![]() |
Oleh: Duski Samad
Pembelajar Islam Budaya Minangkabau UIN Imam Bonjol
Era global meniscayakan mobilitas masyarakat begitu luas dan adalah realitas sejak lama ada komunitas asli dan komunitas pendatang. Orang Minang adalah suku yang cukup luas rantau yang dijelangnya. Artinya urang awak, sebutan populer untuk orang Minang di perantauan, adalah personal yang menjadi perantau di manca negara.
Hebatnya perantau Minang dapat hidup berdampingan dengan baik, damai dan justru tidak sedikit mereka menjadi pemimpin di komunitas daerah dimana mereka merantau.
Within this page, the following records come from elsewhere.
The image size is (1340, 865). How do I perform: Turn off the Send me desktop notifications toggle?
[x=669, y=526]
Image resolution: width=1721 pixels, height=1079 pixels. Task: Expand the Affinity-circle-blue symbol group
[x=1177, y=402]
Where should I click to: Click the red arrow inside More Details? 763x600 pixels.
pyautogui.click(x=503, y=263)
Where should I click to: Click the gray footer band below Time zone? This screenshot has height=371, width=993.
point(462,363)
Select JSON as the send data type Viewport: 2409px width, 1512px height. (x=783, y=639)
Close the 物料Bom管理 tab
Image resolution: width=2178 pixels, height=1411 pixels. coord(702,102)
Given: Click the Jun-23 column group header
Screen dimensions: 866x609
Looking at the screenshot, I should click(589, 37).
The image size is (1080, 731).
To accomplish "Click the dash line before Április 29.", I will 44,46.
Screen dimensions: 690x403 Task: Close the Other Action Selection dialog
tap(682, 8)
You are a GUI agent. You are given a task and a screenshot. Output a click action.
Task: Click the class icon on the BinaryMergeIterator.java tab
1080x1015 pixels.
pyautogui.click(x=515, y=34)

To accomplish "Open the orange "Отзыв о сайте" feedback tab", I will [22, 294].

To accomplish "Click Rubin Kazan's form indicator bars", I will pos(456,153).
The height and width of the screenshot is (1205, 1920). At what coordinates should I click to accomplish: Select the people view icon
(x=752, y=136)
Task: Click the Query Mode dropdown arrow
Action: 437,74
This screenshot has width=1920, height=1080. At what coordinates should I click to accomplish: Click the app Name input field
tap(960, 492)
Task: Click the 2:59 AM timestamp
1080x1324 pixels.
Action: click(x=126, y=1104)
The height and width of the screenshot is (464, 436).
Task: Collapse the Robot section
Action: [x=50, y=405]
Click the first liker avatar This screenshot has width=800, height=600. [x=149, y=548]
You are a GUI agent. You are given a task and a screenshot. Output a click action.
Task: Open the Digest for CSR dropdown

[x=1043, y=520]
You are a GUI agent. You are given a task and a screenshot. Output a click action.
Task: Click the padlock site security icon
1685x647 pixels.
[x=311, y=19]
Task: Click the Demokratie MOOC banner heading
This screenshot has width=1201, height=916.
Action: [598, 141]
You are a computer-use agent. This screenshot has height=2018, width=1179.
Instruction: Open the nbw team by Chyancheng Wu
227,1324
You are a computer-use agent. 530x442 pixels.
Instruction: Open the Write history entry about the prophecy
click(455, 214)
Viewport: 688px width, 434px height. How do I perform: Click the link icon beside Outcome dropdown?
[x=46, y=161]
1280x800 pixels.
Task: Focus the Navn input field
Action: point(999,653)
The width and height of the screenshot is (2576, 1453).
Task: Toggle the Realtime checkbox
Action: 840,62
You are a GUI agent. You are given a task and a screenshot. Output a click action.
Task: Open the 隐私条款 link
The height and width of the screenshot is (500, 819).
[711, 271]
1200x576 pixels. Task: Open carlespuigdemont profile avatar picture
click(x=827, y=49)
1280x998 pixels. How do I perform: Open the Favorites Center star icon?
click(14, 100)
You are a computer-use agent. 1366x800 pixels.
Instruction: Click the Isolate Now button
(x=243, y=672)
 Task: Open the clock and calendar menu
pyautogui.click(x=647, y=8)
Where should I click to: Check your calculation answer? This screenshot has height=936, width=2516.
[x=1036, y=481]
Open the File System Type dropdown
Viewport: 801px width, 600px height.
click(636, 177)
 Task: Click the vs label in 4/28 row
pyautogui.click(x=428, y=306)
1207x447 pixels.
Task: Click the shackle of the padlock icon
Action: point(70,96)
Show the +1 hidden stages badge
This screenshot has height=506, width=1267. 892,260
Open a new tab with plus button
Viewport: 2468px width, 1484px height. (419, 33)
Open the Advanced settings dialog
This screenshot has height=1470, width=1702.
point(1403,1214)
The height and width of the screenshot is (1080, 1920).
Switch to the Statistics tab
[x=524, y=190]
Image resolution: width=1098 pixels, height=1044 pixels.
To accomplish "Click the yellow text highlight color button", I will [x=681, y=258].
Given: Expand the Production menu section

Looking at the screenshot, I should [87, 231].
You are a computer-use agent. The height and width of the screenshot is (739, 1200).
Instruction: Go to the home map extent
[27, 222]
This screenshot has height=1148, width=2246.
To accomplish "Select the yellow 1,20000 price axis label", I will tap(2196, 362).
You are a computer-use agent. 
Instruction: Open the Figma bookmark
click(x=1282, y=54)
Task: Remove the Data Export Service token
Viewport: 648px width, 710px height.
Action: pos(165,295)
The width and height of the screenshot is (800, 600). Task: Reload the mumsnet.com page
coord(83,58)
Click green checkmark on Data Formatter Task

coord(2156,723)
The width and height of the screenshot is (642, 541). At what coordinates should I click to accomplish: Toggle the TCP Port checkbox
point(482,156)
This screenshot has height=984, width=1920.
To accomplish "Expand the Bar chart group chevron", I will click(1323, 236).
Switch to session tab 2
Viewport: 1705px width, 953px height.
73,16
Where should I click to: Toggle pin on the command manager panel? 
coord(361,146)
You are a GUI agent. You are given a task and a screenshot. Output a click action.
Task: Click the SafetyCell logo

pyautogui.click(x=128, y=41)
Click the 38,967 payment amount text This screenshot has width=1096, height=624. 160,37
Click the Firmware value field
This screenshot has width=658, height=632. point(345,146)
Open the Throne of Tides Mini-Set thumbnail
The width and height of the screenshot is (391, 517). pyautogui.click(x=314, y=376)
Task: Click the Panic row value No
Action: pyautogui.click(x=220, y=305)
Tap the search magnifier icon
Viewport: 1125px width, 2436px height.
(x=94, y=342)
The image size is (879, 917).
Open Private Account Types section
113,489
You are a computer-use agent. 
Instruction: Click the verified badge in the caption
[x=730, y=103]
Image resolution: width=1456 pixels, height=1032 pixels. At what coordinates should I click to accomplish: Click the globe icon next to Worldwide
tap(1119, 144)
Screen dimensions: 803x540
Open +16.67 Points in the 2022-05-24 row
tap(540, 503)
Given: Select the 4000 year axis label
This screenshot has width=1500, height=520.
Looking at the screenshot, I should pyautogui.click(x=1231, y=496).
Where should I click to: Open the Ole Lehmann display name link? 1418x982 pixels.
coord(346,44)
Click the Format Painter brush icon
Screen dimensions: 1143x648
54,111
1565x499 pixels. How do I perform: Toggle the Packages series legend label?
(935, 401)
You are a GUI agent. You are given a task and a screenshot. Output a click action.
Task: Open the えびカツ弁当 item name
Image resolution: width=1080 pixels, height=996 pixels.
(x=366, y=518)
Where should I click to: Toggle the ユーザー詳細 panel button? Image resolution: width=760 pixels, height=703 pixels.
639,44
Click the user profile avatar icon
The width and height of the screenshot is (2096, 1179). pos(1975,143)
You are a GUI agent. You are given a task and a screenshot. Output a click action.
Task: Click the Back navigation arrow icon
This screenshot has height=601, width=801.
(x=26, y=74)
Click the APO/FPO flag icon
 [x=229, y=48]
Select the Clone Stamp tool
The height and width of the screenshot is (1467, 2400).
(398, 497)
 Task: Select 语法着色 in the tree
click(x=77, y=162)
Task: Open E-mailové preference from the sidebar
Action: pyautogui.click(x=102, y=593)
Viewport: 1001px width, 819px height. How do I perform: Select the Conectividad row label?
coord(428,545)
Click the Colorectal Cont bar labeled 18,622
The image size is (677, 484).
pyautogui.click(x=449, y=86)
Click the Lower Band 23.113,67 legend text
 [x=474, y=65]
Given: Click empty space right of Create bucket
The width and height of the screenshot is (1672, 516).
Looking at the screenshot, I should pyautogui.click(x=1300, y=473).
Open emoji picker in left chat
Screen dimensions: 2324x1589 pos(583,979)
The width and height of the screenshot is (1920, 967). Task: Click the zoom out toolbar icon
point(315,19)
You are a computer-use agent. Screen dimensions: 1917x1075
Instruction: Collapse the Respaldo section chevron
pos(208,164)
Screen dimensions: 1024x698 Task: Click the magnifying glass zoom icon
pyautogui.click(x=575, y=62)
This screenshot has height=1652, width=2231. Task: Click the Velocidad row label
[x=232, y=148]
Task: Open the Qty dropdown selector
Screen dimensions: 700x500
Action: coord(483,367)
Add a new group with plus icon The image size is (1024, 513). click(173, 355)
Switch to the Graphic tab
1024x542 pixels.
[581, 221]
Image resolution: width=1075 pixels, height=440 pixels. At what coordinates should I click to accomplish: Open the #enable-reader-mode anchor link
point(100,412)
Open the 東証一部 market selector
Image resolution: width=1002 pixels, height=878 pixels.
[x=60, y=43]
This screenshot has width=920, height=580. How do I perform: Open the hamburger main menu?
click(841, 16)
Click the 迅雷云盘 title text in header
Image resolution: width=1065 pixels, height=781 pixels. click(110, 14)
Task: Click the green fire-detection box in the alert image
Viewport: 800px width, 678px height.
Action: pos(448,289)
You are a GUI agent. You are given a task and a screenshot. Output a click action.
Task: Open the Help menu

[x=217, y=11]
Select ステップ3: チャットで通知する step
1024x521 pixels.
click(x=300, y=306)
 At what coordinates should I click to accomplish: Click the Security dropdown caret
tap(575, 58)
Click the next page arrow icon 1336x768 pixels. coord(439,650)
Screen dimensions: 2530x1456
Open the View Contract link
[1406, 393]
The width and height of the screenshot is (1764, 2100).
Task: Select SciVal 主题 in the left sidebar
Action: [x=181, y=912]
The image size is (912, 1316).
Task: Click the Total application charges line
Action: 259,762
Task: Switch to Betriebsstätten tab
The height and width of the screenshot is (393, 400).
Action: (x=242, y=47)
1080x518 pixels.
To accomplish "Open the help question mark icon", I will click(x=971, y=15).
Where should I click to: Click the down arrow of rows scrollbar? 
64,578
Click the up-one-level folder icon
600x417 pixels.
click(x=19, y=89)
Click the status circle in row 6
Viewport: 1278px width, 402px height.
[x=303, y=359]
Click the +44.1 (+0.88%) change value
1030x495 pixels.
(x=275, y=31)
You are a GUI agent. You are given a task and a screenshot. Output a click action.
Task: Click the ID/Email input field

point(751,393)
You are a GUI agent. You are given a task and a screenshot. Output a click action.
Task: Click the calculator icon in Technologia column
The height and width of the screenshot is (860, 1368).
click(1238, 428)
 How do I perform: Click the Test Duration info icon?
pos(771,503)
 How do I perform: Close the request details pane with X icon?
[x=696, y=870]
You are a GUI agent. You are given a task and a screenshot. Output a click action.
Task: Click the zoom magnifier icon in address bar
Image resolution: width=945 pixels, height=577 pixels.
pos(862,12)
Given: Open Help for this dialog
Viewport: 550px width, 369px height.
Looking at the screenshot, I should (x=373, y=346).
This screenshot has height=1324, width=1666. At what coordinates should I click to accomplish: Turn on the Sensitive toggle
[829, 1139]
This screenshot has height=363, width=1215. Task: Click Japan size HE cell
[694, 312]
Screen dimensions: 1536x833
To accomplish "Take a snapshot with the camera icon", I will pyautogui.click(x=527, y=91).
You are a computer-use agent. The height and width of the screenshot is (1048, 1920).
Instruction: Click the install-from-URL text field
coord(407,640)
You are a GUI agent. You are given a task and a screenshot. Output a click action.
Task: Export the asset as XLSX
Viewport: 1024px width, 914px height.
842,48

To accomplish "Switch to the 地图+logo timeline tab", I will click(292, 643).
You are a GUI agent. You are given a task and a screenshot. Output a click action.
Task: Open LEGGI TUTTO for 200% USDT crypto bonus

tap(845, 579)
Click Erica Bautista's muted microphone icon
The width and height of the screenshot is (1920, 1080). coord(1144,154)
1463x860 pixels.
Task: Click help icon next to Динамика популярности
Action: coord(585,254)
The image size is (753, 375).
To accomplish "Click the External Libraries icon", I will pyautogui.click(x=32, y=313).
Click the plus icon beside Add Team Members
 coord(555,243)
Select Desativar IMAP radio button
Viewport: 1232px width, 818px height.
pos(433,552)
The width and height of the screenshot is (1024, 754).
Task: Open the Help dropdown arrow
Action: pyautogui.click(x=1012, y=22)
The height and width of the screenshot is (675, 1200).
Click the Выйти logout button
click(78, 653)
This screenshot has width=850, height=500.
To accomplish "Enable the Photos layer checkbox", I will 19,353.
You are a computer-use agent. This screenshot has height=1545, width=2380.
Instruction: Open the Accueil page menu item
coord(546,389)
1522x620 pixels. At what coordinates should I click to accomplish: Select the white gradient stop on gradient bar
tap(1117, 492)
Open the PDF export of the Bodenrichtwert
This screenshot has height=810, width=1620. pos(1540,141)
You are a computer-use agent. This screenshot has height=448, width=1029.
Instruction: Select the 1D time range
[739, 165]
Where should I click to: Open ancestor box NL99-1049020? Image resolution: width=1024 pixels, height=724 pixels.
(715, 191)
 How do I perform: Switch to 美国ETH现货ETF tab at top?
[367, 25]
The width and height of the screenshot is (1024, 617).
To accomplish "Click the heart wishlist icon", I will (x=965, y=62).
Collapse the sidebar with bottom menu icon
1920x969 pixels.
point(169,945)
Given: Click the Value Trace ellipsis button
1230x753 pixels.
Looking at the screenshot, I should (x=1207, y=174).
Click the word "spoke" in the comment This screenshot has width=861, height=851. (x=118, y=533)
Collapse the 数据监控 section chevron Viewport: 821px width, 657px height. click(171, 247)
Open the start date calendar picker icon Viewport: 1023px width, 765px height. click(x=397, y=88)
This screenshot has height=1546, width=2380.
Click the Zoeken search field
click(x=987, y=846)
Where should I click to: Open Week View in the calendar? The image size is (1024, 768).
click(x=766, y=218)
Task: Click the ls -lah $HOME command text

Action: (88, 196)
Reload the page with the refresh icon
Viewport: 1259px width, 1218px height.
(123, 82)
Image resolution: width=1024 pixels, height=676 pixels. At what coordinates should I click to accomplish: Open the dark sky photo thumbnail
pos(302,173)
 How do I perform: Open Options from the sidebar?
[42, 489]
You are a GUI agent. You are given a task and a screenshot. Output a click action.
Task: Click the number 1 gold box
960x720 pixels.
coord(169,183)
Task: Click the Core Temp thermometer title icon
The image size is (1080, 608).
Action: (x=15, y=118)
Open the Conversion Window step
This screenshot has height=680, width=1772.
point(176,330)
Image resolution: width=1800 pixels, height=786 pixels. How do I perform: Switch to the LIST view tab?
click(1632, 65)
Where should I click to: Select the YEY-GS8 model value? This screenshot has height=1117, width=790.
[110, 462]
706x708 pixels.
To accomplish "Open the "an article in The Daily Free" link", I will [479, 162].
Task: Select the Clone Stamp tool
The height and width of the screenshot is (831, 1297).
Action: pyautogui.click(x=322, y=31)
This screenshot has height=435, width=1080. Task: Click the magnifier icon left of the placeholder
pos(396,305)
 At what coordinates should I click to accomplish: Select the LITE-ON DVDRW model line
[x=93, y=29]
Adaptasi dan menyatunya orang Minang pendatang dengan masyarakat lokal menjadi "unik" dan sudah diakui dunia akademik. Muchtar Naim dengan Disertasinya Budaya Merantau orang Minang sudah menjadi referensi ilmuwan dunia.
Kini di era kebebasan ini ada yang terus di diskusikan seringkali pendatang atau etnis lain sebagai perantau ada yang sulit beradaptasi.
Apa dan bagaimans hukum pendatang (perantau) dalam sistim adat Minang. Sejatinya perantau yang datang dari mana saja sudah diatur dengan adat, seperti pepatah "di mana bumi di pijak di sana langit di junjung". Adigium adat ini diyakini berlaku pada semua komunitas di dunia. Pendatang mesti mentaati hukum di locus baru yang didiaminya.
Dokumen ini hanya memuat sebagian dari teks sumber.